**ACTION ITEM**
In the records below, please retype word for word every line from the one containing "Given: Bookmark this post" through the final one, both included, and nothing else.

**SUPPLIED INFORMATION**
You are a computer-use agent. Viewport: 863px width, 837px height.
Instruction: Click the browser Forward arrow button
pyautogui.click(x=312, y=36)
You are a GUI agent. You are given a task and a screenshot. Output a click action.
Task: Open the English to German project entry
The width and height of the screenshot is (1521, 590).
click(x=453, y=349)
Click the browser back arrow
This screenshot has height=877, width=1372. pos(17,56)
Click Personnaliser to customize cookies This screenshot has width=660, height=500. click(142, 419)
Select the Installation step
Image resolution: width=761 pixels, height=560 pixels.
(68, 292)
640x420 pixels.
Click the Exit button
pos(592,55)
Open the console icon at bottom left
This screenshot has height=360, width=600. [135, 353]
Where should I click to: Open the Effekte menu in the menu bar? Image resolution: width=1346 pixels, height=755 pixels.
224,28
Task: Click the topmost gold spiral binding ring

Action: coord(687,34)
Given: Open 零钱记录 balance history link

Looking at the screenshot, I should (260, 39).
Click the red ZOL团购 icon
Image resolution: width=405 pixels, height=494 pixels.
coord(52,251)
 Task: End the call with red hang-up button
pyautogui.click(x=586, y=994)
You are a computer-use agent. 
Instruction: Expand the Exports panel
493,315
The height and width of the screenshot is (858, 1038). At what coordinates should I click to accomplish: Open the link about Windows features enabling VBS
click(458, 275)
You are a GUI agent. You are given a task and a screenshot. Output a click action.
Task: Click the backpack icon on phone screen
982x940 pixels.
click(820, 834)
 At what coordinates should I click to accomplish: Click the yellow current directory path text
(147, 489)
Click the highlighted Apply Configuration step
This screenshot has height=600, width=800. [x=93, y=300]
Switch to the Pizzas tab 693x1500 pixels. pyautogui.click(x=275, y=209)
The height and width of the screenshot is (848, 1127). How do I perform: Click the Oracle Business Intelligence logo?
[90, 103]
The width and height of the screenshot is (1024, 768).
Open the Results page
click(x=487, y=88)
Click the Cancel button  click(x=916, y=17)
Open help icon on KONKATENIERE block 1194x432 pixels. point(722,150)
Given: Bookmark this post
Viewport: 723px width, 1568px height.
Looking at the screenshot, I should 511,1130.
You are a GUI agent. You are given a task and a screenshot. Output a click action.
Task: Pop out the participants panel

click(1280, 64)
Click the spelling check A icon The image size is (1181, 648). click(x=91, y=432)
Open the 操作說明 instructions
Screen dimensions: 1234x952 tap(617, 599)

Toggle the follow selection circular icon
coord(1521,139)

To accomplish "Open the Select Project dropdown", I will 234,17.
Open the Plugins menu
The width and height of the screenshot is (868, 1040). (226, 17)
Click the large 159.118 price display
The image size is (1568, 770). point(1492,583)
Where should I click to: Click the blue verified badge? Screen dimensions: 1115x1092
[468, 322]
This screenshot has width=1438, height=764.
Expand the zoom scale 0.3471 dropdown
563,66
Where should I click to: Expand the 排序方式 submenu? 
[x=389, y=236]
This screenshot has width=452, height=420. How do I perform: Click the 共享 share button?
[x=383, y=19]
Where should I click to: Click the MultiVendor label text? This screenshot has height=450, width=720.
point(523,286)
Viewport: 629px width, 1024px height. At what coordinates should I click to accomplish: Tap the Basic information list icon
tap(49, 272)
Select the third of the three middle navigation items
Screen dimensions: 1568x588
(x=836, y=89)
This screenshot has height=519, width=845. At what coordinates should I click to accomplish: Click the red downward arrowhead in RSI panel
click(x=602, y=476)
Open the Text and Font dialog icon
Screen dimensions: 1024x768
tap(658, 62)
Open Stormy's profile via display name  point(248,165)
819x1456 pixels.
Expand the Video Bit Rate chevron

**WRITTEN SOLUTION**
Given: Bookmark this post
Viewport: 723px width, 1568px height.
Looking at the screenshot, I should 511,1130.
You are a GUI agent. You are given a task and a screenshot. Output a click action.
Task: Pop out the participants panel

click(1280, 64)
Click the spelling check A icon The image size is (1181, 648). click(x=91, y=432)
Open the 操作說明 instructions
Screen dimensions: 1234x952 tap(617, 599)

Toggle the follow selection circular icon
coord(1521,139)

To accomplish "Open the Select Project dropdown", I will 234,17.
Open the Plugins menu
The width and height of the screenshot is (868, 1040). (226, 17)
Click the large 159.118 price display
The image size is (1568, 770). point(1492,583)
Where should I click to: Click the blue verified badge? Screen dimensions: 1115x1092
[468, 322]
This screenshot has width=1438, height=764.
Expand the zoom scale 0.3471 dropdown
563,66
Where should I click to: Expand the 排序方式 submenu? 
[x=389, y=236]
This screenshot has width=452, height=420. How do I perform: Click the 共享 share button?
[x=383, y=19]
Where should I click to: Click the MultiVendor label text? This screenshot has height=450, width=720.
point(523,286)
Viewport: 629px width, 1024px height. At what coordinates should I click to accomplish: Tap the Basic information list icon
tap(49, 272)
Select the third of the three middle navigation items
Screen dimensions: 1568x588
(x=836, y=89)
This screenshot has height=519, width=845. At what coordinates should I click to accomplish: Click the red downward arrowhead in RSI panel
click(x=602, y=476)
Open the Text and Font dialog icon
Screen dimensions: 1024x768
tap(658, 62)
Open Stormy's profile via display name  point(248,165)
819x1456 pixels.
Expand the Video Bit Rate chevron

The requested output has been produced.